_Try it:_ Leave the pictures aside. Retype exactly the lines from the top of the data below through the one holding "You are a computer-use".

_Data supplied:_
......
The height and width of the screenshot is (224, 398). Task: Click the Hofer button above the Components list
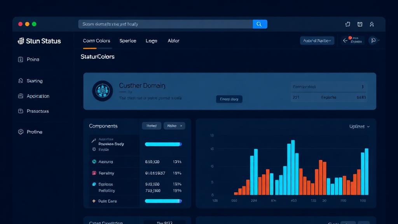pos(151,126)
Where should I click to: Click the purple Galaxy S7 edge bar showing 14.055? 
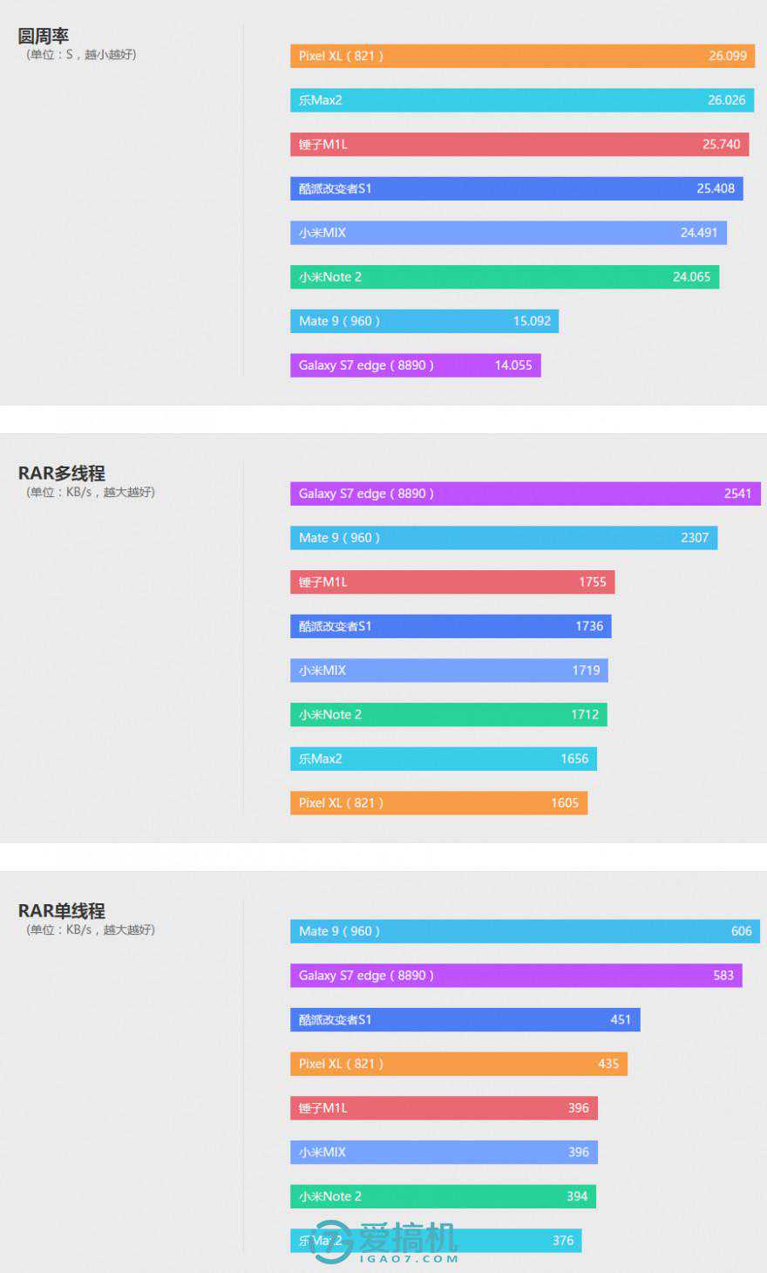415,365
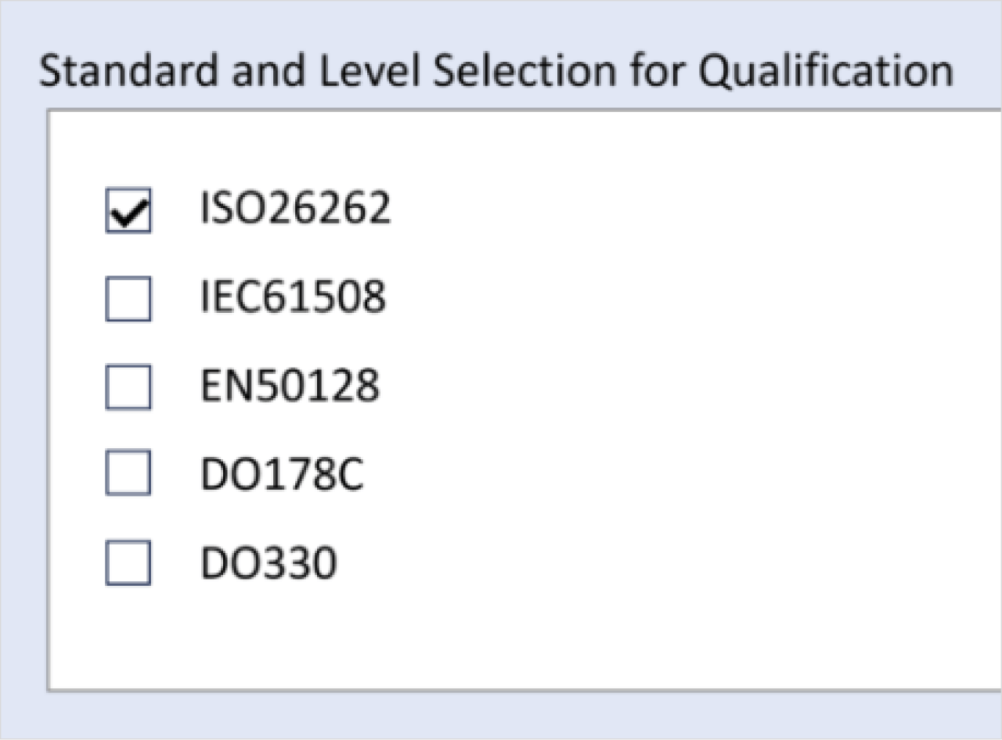This screenshot has width=1002, height=740.
Task: Click the Standard and Level Selection heading
Action: coord(496,71)
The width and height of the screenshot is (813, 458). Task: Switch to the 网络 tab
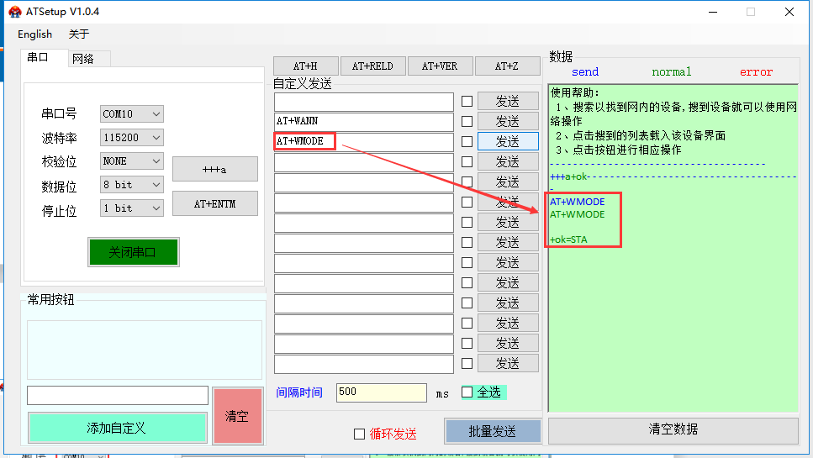83,59
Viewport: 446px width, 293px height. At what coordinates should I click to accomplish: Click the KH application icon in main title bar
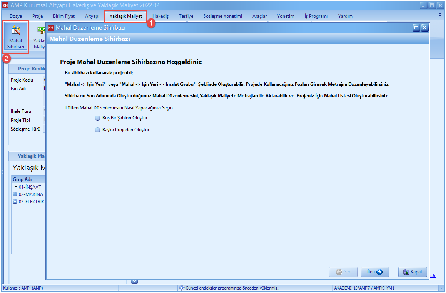click(5, 5)
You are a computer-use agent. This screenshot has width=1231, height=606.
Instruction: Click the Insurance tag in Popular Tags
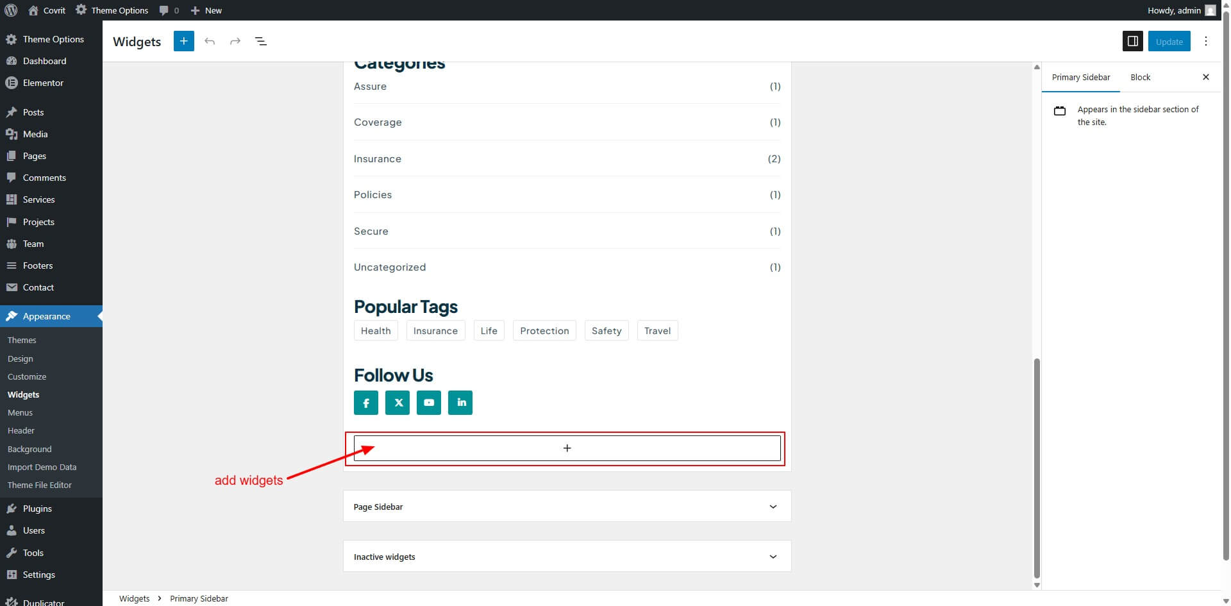click(435, 331)
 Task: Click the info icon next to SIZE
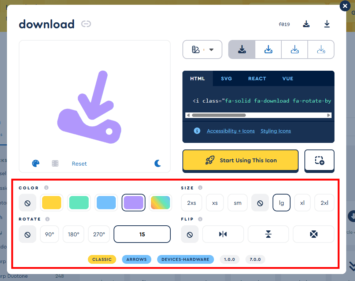pyautogui.click(x=200, y=188)
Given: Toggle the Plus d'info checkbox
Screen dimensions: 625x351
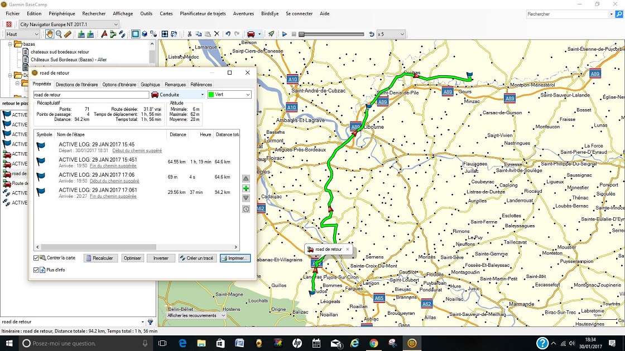Looking at the screenshot, I should pyautogui.click(x=36, y=270).
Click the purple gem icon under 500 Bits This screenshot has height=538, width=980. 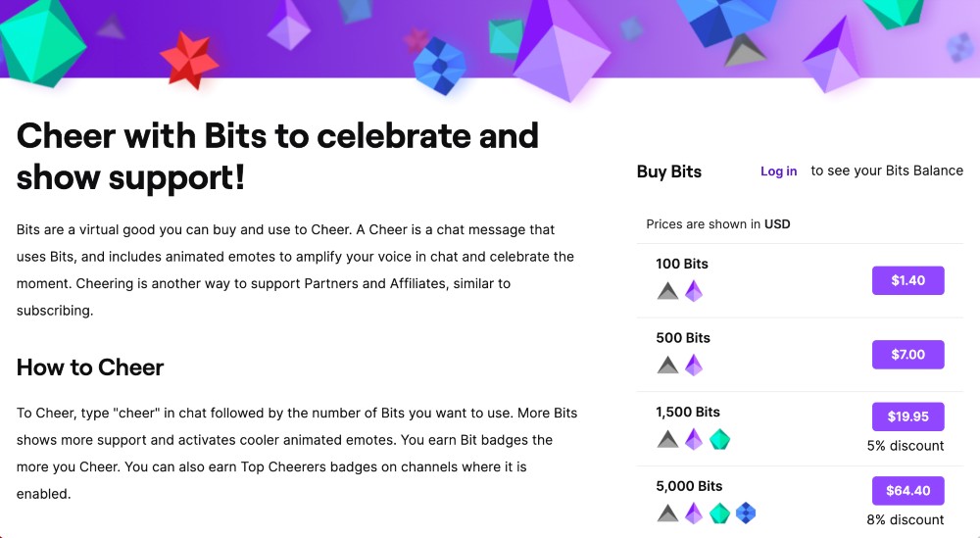pyautogui.click(x=694, y=366)
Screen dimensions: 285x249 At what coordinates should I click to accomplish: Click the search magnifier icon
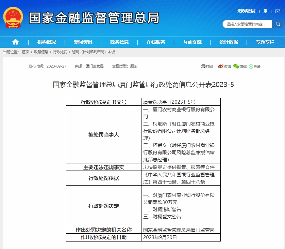point(278,24)
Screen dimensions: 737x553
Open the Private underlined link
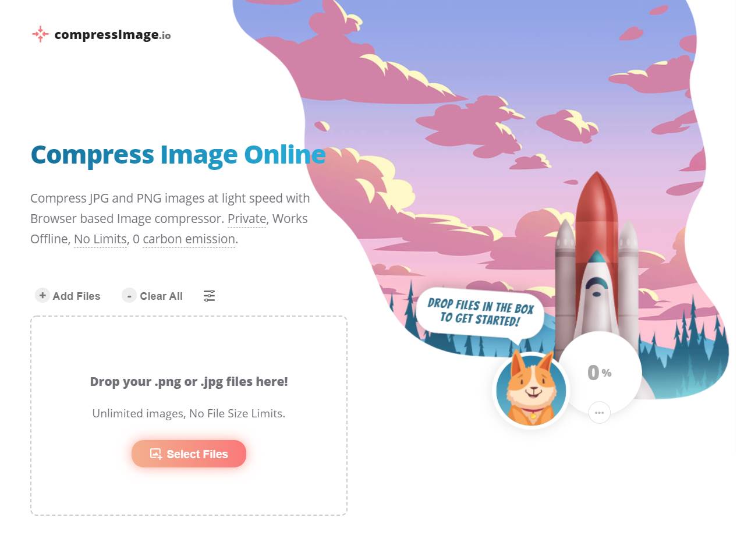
......
_Output for this task:_
The height and width of the screenshot is (224, 398). Task: Click the Hofer button above the Components list
pos(151,126)
Where should I click to: Click the purple Galaxy S7 edge bar showing 14.055? 
415,365
This screenshot has width=1002, height=740.
Task: Click the Standard and Level Selection heading
Action: coord(496,71)
The width and height of the screenshot is (813, 458). Task: Switch to the 网络 tab
83,59
Viewport: 446px width, 293px height. At what coordinates should I click to accomplish: Click the KH application icon in main title bar
click(5, 5)
You are a computer-use agent. This screenshot has width=1231, height=606.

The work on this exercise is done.